▶ [What is needed]:
Reproduce verbatim the records starting at the line that contains "Where should I click to: Select the word" and ending at the line that contains "tap(39, 123)", including both of those lines, and leave the pictures out of your answer.
## Start
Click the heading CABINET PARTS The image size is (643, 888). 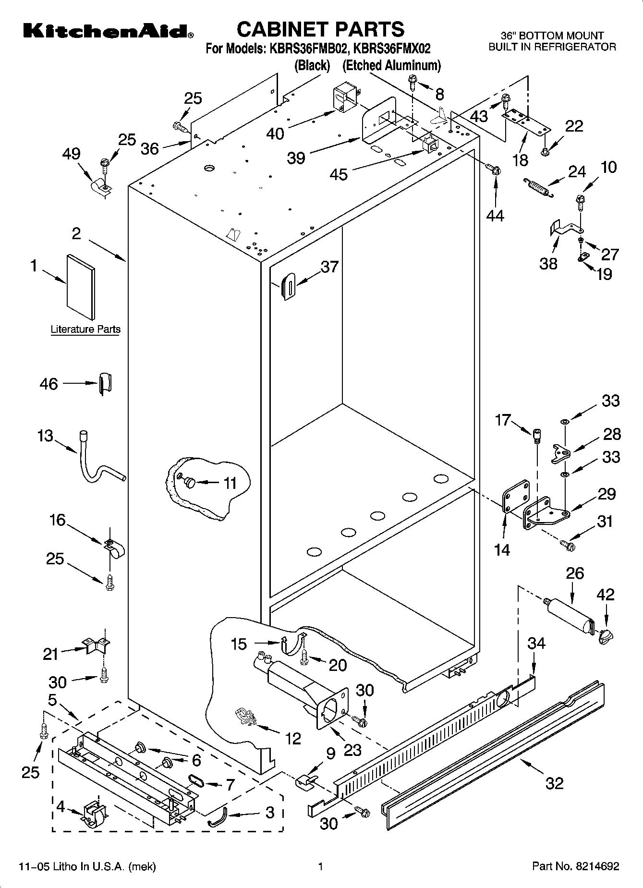point(321,29)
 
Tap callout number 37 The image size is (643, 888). point(329,267)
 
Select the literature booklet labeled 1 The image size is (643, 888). point(81,287)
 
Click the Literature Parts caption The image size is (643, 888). point(85,329)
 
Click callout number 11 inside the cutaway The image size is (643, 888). point(230,483)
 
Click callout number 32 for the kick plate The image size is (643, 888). point(554,783)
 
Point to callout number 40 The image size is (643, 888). point(275,134)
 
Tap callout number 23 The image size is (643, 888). point(352,750)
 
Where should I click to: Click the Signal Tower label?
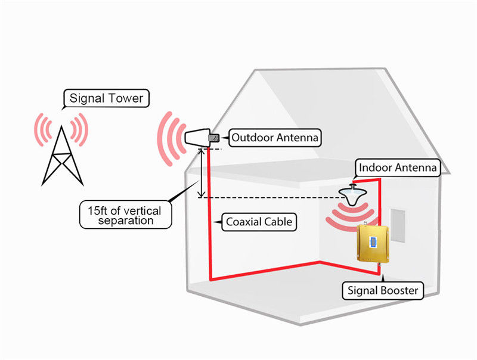[107, 98]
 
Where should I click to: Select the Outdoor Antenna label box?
[275, 138]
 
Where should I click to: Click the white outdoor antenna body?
[197, 138]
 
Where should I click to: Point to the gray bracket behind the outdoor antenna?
[214, 138]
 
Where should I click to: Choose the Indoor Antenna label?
[398, 167]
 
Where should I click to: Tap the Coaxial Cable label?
[259, 222]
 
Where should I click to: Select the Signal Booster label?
[383, 291]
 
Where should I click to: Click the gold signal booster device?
[373, 244]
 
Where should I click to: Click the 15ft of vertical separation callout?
[126, 215]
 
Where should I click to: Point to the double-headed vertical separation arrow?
[201, 173]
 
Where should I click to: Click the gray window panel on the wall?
[398, 226]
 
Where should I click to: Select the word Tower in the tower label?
[126, 98]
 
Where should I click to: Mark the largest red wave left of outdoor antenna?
[164, 139]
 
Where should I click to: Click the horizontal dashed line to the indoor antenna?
[272, 198]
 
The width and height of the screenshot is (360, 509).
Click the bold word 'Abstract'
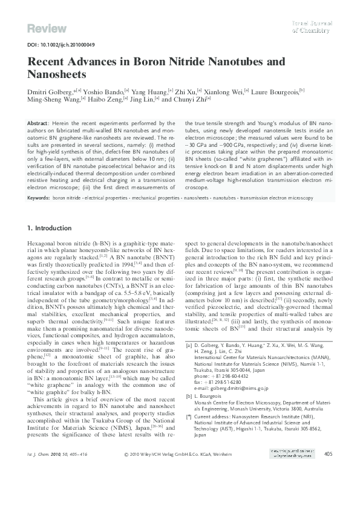tap(39, 123)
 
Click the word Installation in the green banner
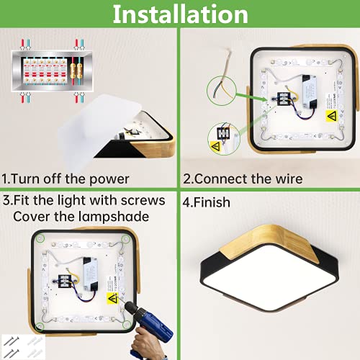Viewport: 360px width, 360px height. (x=180, y=14)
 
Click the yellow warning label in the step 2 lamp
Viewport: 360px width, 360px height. (x=332, y=116)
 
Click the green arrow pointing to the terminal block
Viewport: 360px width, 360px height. (x=251, y=96)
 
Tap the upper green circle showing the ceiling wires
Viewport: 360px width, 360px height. (x=222, y=91)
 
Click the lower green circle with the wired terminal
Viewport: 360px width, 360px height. (x=224, y=139)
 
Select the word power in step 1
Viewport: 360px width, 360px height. (x=109, y=180)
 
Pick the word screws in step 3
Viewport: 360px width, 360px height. (x=143, y=200)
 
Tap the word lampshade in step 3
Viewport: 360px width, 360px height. (x=114, y=217)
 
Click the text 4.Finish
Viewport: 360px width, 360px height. (x=206, y=202)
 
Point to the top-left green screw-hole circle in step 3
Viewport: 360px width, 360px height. (x=40, y=238)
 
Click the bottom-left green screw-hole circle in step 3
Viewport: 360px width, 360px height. (x=40, y=326)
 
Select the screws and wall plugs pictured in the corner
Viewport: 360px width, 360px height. (x=23, y=346)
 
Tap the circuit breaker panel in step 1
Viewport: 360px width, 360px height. (x=52, y=71)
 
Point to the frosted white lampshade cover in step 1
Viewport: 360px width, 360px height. (x=101, y=129)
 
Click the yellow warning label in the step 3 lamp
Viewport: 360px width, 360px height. (x=112, y=299)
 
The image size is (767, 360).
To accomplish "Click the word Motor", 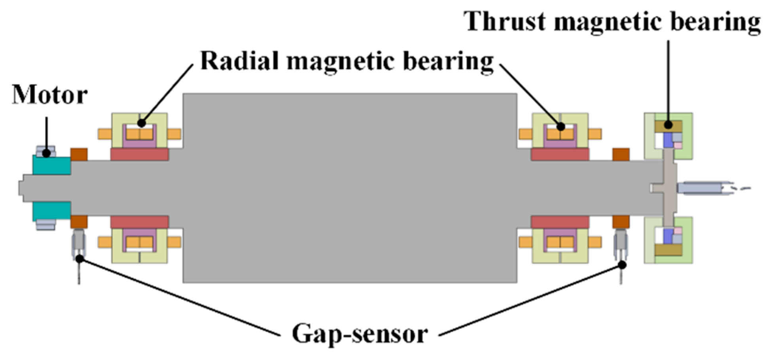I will coord(49,95).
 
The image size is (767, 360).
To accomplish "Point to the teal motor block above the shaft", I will coord(51,165).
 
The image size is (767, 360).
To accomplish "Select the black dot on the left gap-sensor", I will coord(80,259).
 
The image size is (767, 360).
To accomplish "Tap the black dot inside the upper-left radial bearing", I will coord(141,123).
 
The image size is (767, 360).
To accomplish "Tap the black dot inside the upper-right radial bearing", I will coord(561,127).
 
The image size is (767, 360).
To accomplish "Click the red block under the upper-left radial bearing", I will coord(140,154).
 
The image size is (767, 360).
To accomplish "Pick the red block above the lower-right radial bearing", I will coord(560,222).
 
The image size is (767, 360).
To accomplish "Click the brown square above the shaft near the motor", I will coord(79,154).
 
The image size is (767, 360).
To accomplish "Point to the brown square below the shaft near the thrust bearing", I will coord(621,222).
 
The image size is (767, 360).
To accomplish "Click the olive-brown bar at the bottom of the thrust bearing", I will coord(668,250).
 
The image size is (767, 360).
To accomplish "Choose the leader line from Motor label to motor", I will coord(47,133).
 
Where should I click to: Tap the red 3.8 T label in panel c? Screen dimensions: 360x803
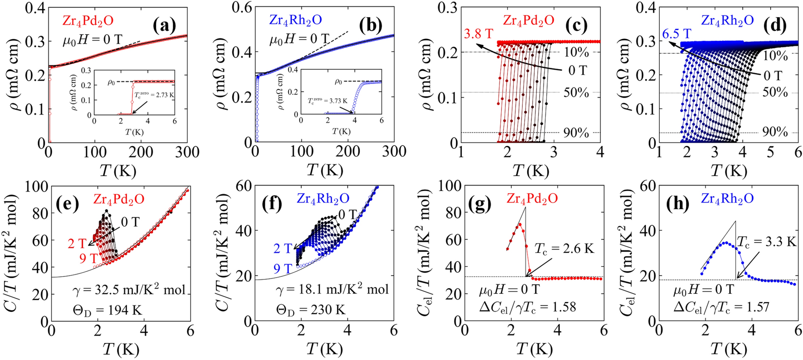tap(478, 34)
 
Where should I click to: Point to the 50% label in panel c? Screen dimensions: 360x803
tap(576, 93)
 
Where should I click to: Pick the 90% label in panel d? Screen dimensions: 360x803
tap(775, 132)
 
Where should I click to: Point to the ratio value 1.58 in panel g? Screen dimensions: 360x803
tap(562, 307)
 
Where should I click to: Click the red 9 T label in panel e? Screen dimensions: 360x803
tap(89, 258)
## End
▶ [Expected answer]:
Where should I click to: Select the word Tower in the tower label?
[126, 98]
 
Where should I click to: Mark the largest red wave left of outdoor antenna?
[164, 139]
 
Where should I click to: Click the horizontal dashed line to the indoor antenna?
[272, 198]
 
The width and height of the screenshot is (360, 509).
Click the bold word 'Abstract'
tap(39, 123)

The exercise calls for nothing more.